St Mary's Church is the civic church of Bury St Edmunds in Suffolk, England and is one of the largest parish churches in England. It claims to have the second longest nave (after Christchurch Priory), and what is believed to be the largest west window of any parish church in the country. It was part of the abbey complex and originally was one of three large churches in the town (the others being St James, now St Edmundsbury Cathedral, and St Margaret's, now gone). The official full name of the church is The Church of the Assumption of the Blessed Virgin Mary.
==History==

The present church is not the first building to stand on the site, the first being built in the seventh century, founded by King Sigeberht. The second church was built in the early twelfth century by Abbot Anselm to replace the previous church of St Mary which was demolished to make space for the construction of the south wing of the Abbey Church. However, nothing survives of the Norman church and the oldest part of the existing building is the decorated chancel (c. 1290).

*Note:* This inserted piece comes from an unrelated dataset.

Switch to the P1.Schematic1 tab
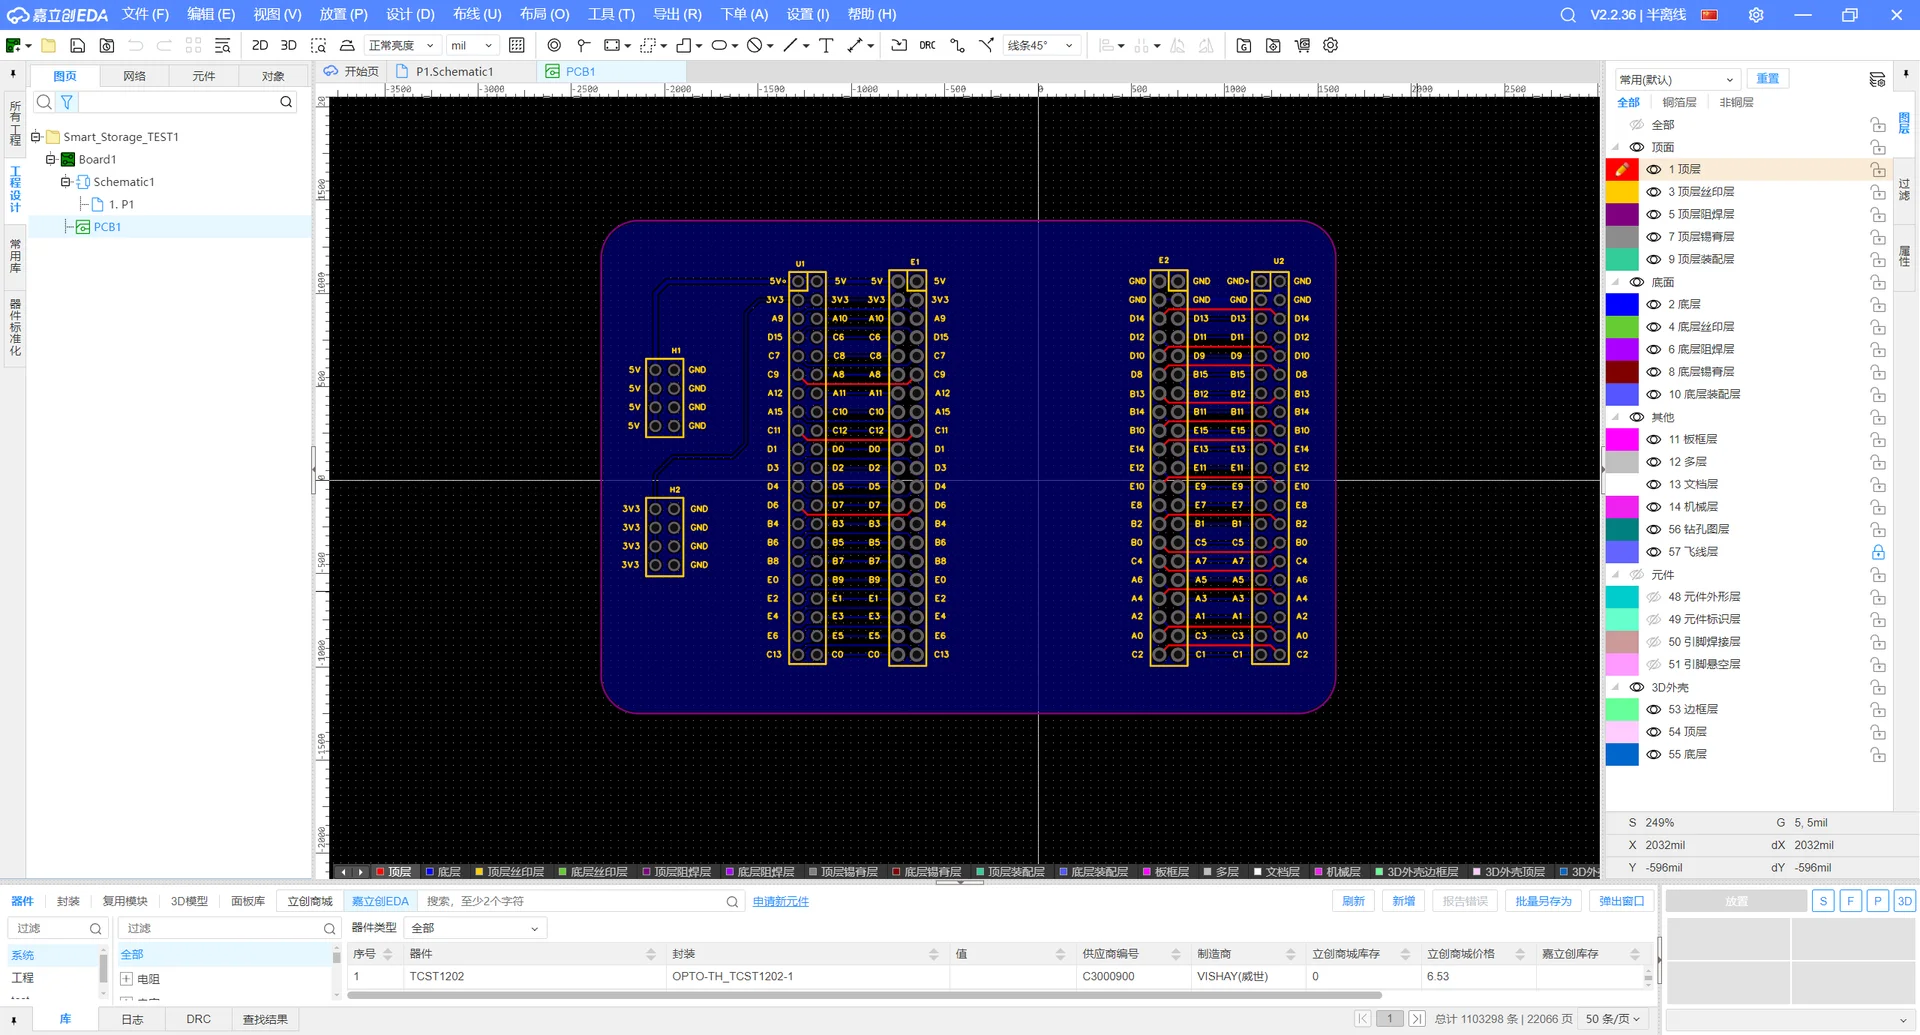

There was a major renovation between the 14th and 16th centuries and it is at this point that the nave, its aisles and the tower were built. It is also at this time that Mary Tudor, Queen of France, favourite sister of Henry VIII (not to be confused with his daughter Mary I of England), died and was buried in the abbey church. When the abbey was destroyed, her body was removed and reburied here in St Mary's. Her tomb is in the sanctuary directly to the north of the Lord's table. The church, however, is dedicated to Mary, the mother of Jesus, and not, as some mistakenly believe, to Mary Tudor. A tablet was erected to her memory in 1758. At the suggestion of Edward VII, who visited the church in 1904, a marble kerb surrounds her grave stone.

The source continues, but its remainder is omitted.